Holidays are no cake walk, post-injury. In fact, they're so much tougher now, on an emotional level.
And I'm not sure why.
Maybe because on a day like today, Jimmy would be feeling that societal pressure to make reservations, spend his hard-earned cash, get me something sweet, etc. I'd make a comment about it being our 'first Valentine's Day as a married couple' just to rub some salt in that wound. The point is -- we'd probably do something. We'd probably do something fun and eat something good.
This morning I woke up in a funk. I had a headache and I was grumpy, and truly deep down -- I was selfishly expecting something out on the counter.
I think I got spoiled all those years of waking up at home and finding Valentine's goodies left by Moms and Pops.
It started to feel like any other day. I experienced this on Christmas Eve. Jimmy's morning routine doesn't change just because it's a holiday. But it makes it tough for me. I like those different, special days. With subtle surprises and goodies.
I watched a few chick-flicks while Jimmy napped this morning. It of course made me sad(der), so I made myself get up and shower. I knew it would make me feel better.
There were a few errands I needed to run, so I went out for a short while. My last stop was Publix where I saw a handful of guys carrying out bouquets of flowers before I could even get in the front door.
I walked in and the massive display stopped me in my tracks. I wanted flowers.
So, I picked some out for myself.
And I didn't stop there. I got myself a white chocolate raspberry heart-shaped mini cake that read "Call Me."
I was getting an idea.
On Valentine's Eve, Jimmy got extremely emotional about not being able to go out and get me something. I brushed it off and told him it was really okay. We'd order in dinner and watch a movie and the day didn't have to be about gifts.
I clearly needed the gifts. The moment I saw the peachy/orangey/yellowy roses -- they were mine.

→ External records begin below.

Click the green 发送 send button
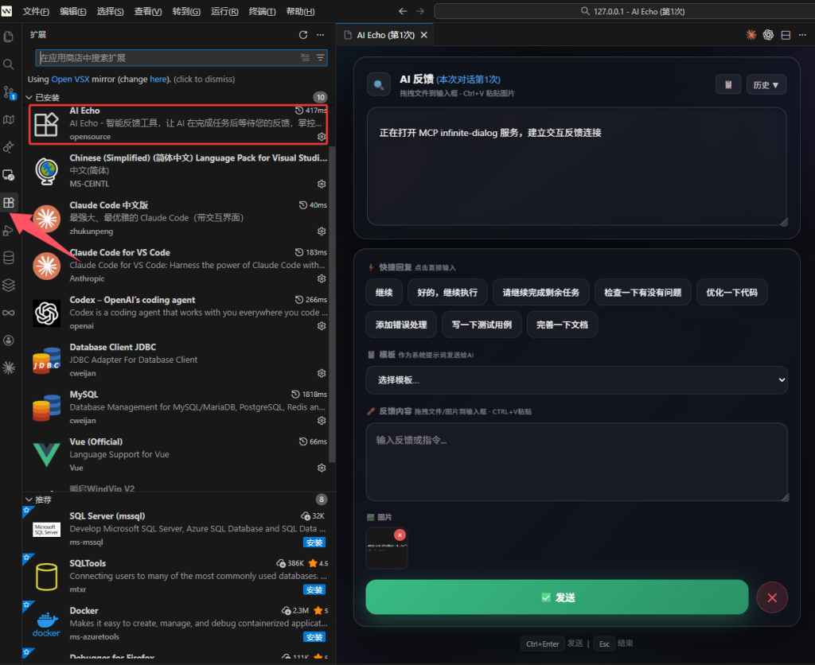This screenshot has height=665, width=815. pyautogui.click(x=556, y=597)
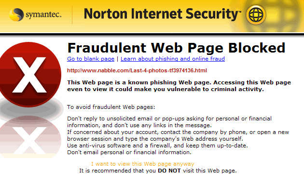Click the big red X blocked icon

tap(30, 75)
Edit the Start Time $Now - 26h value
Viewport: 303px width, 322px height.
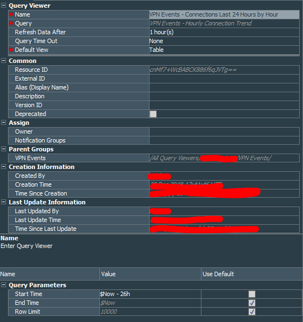click(x=150, y=294)
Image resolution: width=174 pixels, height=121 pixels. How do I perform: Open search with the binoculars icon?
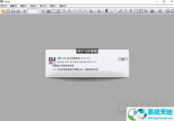pyautogui.click(x=18, y=11)
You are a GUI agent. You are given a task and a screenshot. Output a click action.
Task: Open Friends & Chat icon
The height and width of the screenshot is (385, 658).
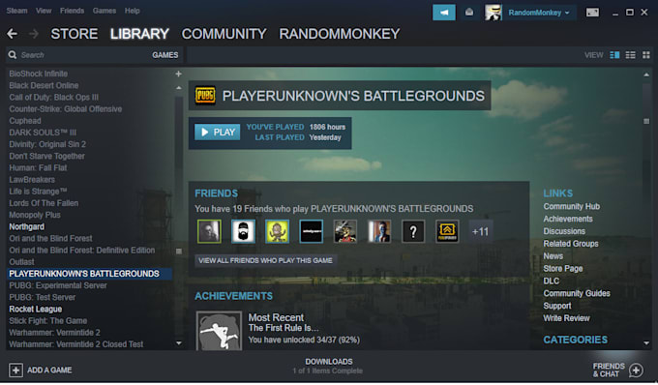[636, 370]
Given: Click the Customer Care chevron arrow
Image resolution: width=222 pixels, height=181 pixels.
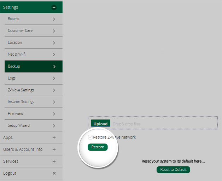Looking at the screenshot, I should point(54,31).
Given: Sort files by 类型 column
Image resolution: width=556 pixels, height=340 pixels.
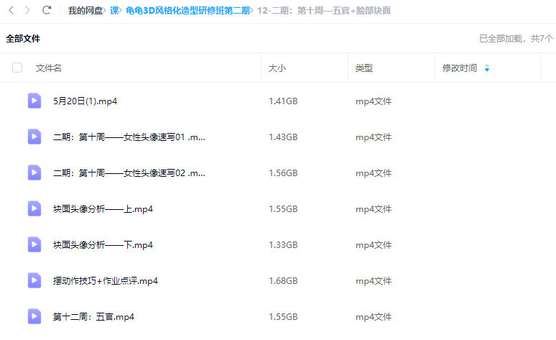Looking at the screenshot, I should pyautogui.click(x=363, y=68).
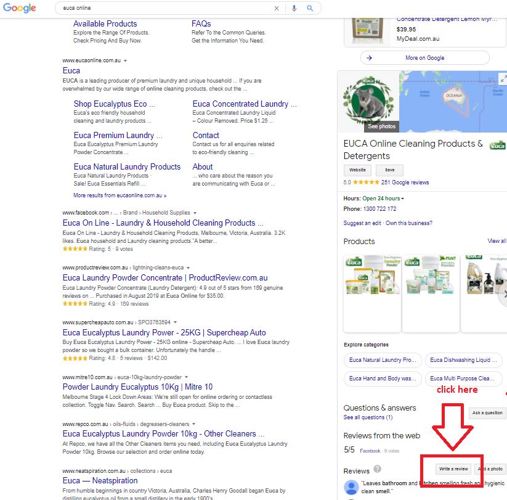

And why shouldn't I have a Call Me Cake? I deserve a Call Me Cake.
I got Jimmy some stuff for V-day, too. I got him a bunch of sweets. Lately, that's a sure fire way to get a good mood out of him.
I walked in and said, "Honey, you didn't have to do that!"
He said... "What...."
"I said you didn't have to get me these beautiful flowers and this awesome heartcake. But you did!"
He really did. I used his card to pay for it.
He was happy that I was happy. Win-win.
Earlier in the day, we ordered a steak dinner from a restaurant delivery service. Our steaks came, I set up a candlelit dinner and put on some jazz. It was perfection. We watched a movie and then I turned off the TV while we talked about the day, and how it turned out.
This morning I thought it would be a really crummy day. I got off my butt, showered, and put a little effort into making it a memorable Valentine's Day. As much as I pretended I didn't care about the day -- uhm, lie.
It turned out to be really good and silly.